Marchey changed position, his hypersensitive ur-fingers tracing the convoluted skeinings of his patient’s nervous and circulatory systems upward. Toward the head. Toward the brain. A tight-lipped, disapproving frown shadowed his face.
Form V or mimetic cancer had turned the old man’s thoracic area into a metastatic jungle of blackflowering malignancies. Lungs. Liver. Spleen. Stomach. Kidneys. The list went on and on.
“I turned her into the perfect enforcer and bodyguard. She doesn’t believe she is an angel, she knows it. Her certainty is absolute and unshakable. Every glance in the mirror confirms that certainty. I was the one who tattooed her face, by the way. A most enjoyable art form, in that it is the canvas and not the artist that suffers. Her loyalty is absolute. She will disbelieve her own senses before she doubts me or my orders.”
He had to pause for breath. For the last few months he had not been able to get quite enough air.
“As for the name Scylla, that was a private joke only I was properly equipped to appreciate. When she was ready, I tested her. The first two tasks I gave her were simple. Fir
st I had her kill the doctor who made her what she was. Slowly, and with a certain bloody flair. Then I had her kill her own mother.”
Marchey shook his head, displeased. One of Form V’s mimetic variations was vascular. It insinuated itself into the structure of the patient’s veins and capillaries, replacing healthy cells and mimicking their function. To destroy or excise it would cause vascular collapse.
That was what it had done inside Brother Fist’s cranium.
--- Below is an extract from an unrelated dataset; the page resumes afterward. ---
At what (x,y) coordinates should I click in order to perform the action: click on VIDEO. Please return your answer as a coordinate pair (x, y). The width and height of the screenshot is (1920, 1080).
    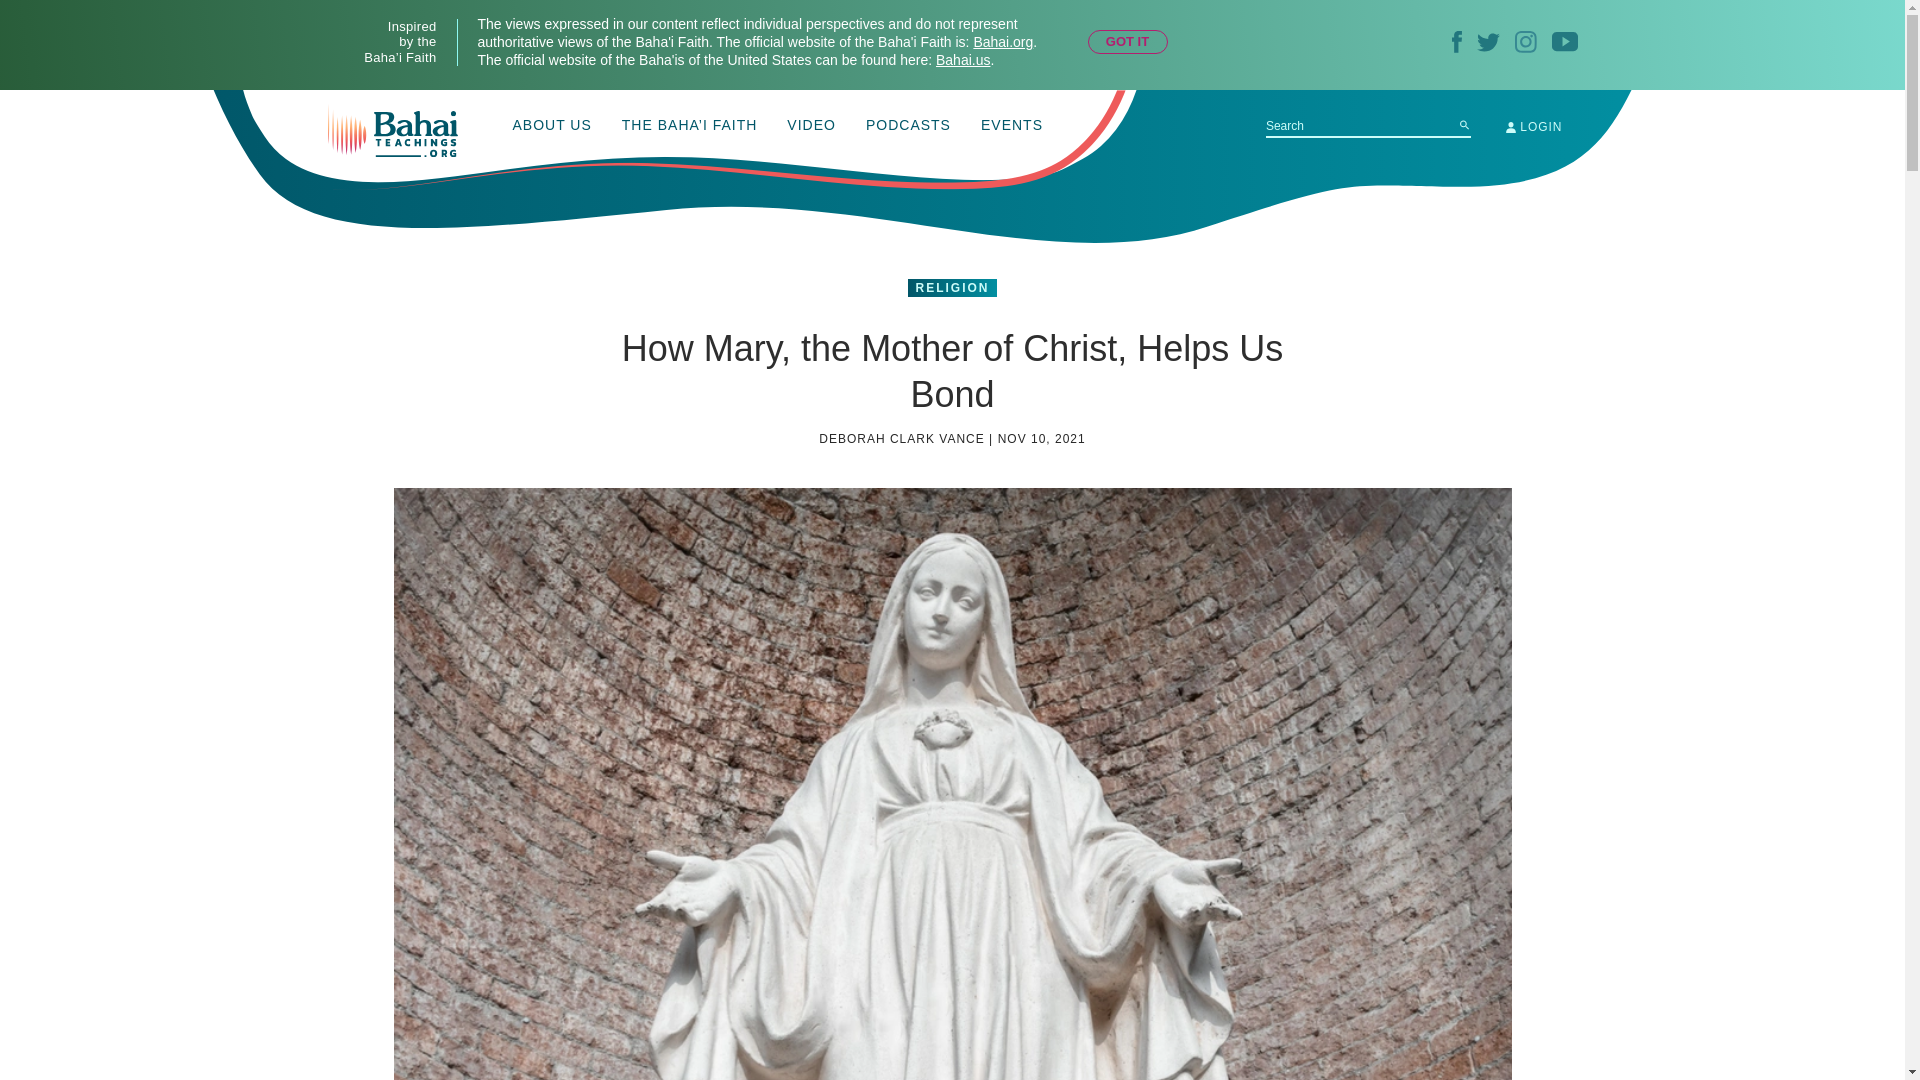
    Looking at the image, I should click on (811, 126).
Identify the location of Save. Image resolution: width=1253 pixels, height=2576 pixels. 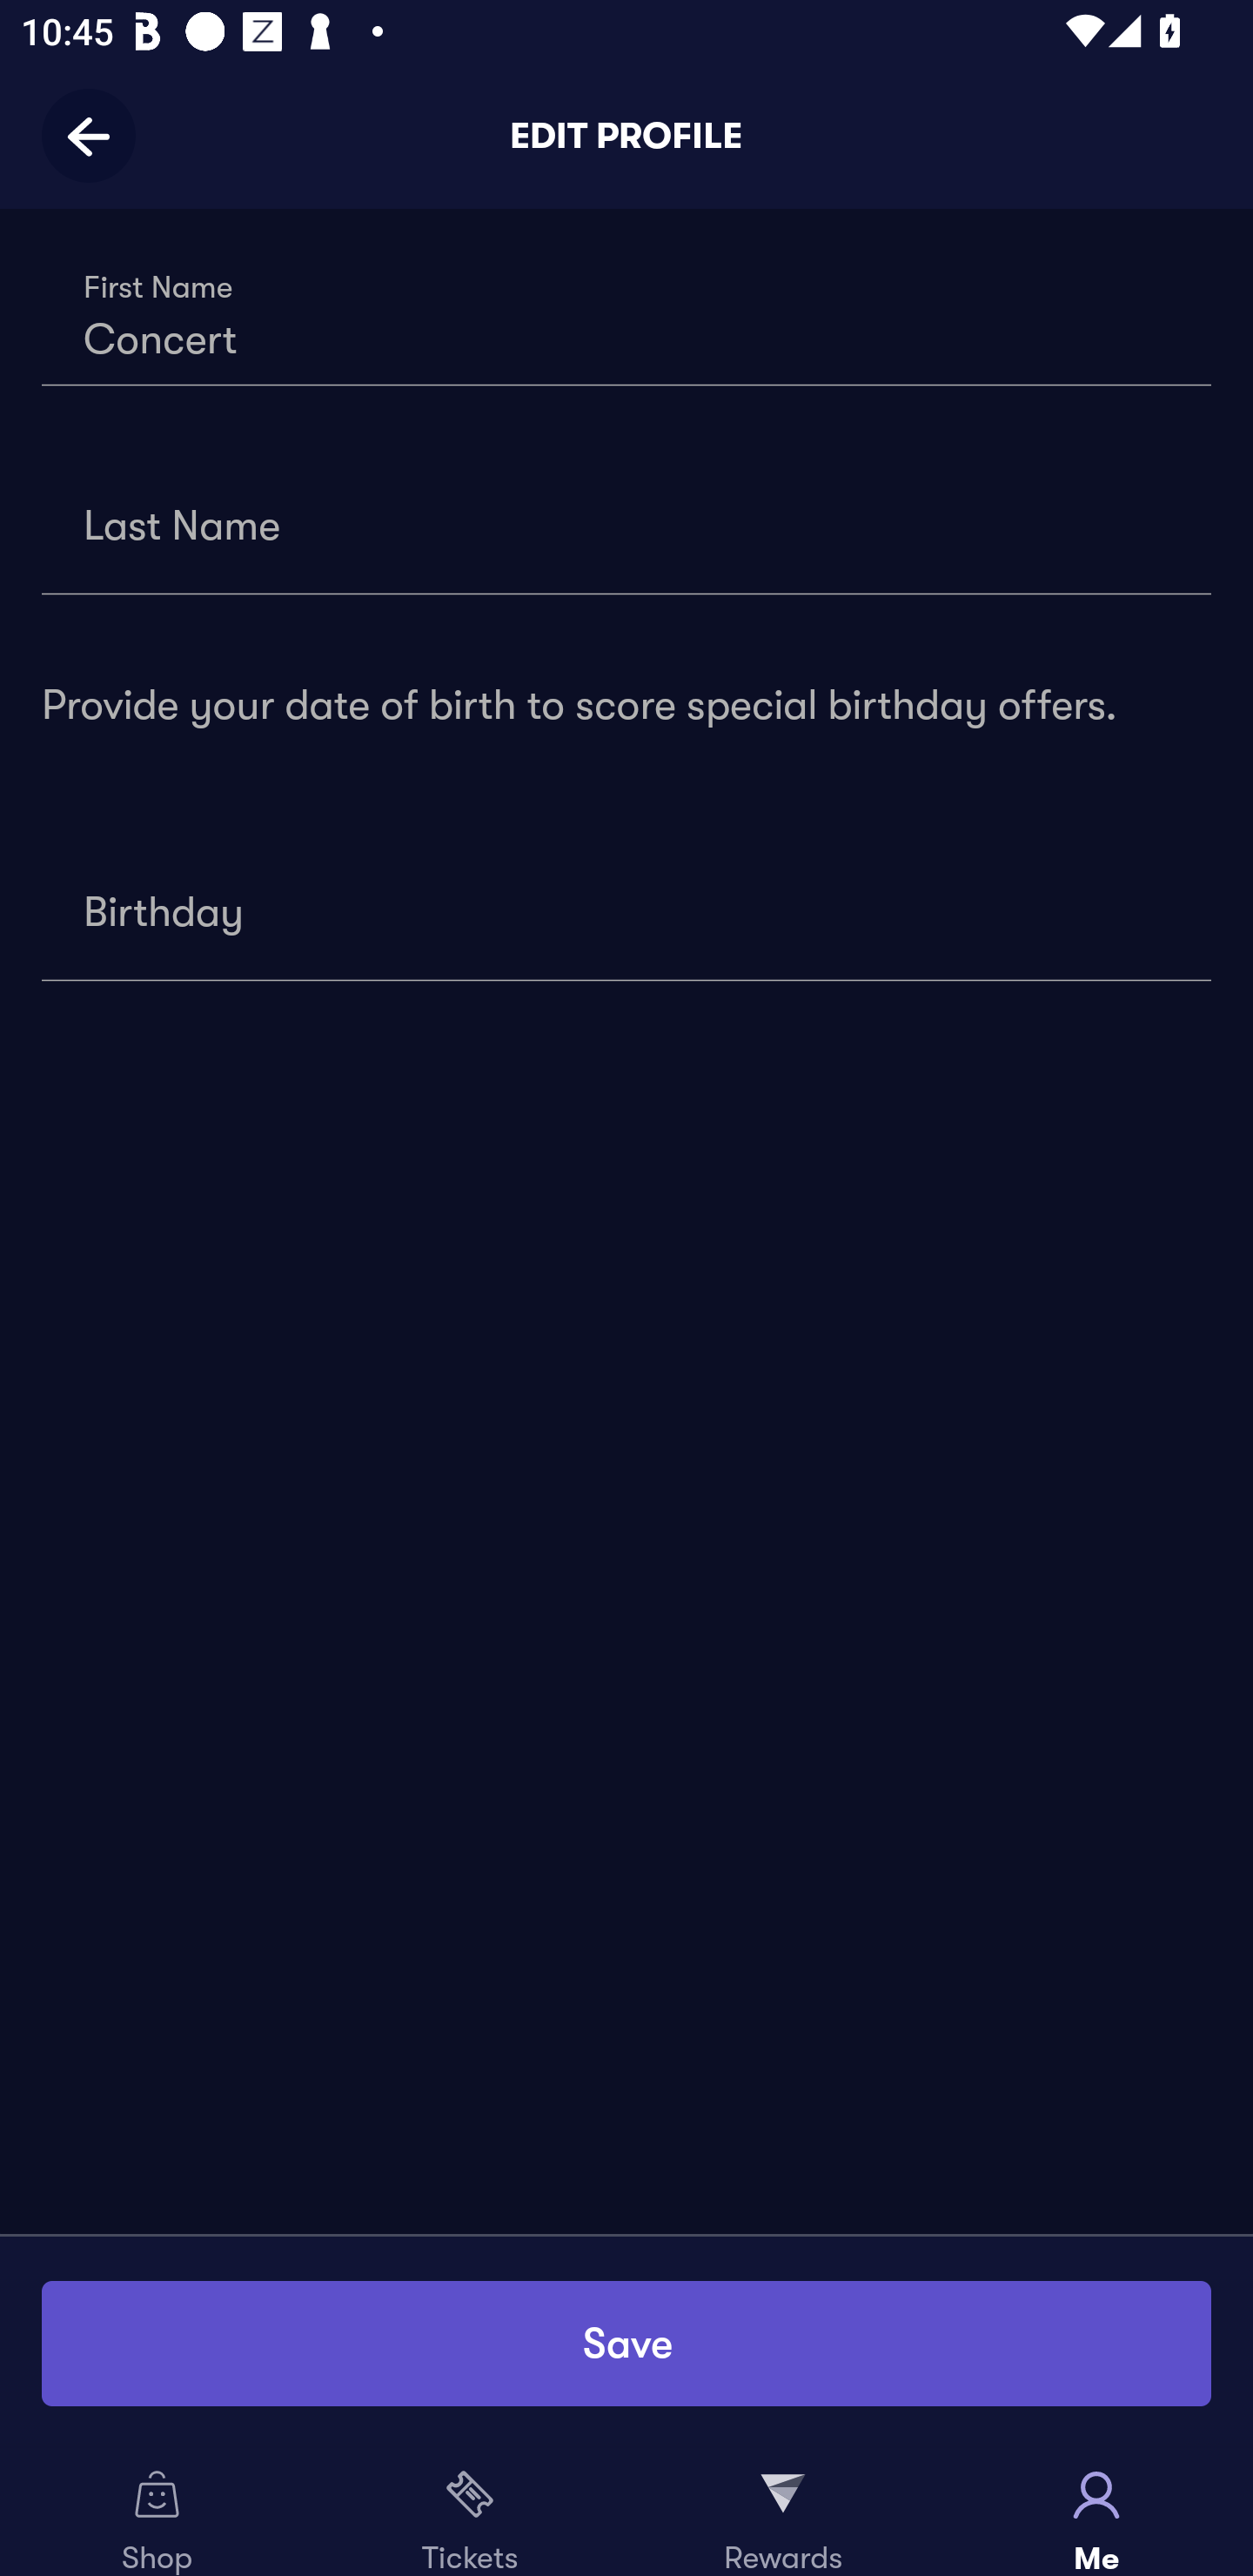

The old monster’s brain was as rotten and tumorous as the abominations it housed. Remove the cancer and he would begin hemorrhaging in literally hundreds of thousands of places.
As Marchey explored the damage, some mental subsystem heard the story of how an innocent girl had been warped into a monster and felt sorrow. Another felt relief that there was almost no chance he would be able to perform a self-damning healing. But for the most part he was in the position of a fireman who has arrived on the scene only to find the house he is supposed to save already completely engulfed in flame.
Brother Fist could not resist fondling the grim bones of his works. “You should have seen it. The expression of shock and horror on her mother’s face was one of the most exquisite things I have ever seen. She recognized her child. She wept. She pled. She cried Angel’s name, but it meant nothing to my creation. Scylla flayed—”
The rest of that grisly description was blotted out by a wall-shuddering reverberating boom, deafening as the thunderclap riding a lightning strike, deep and foreboding as the first trump of the Apocalypse. Books and art objects jittered from their shelves, crashing to the floor.
It came again, this time bringing a stony rain and the tormented shriek of rending steel.
Brother Fist stared past Marchey, his face turning an ashy gray when he saw Scylla standing in the ragged hole where once there had been an armored door.
She was an apparition to strike fear. Dust swirled around her like smoke. Her demonic face was twisted into a terrifying mask of hatred. Her angel eye was aimed at her Master with the deadly intent of a gunsight while her other eye burned with an angel’s wrath and glistened with an angel’s unshed tears.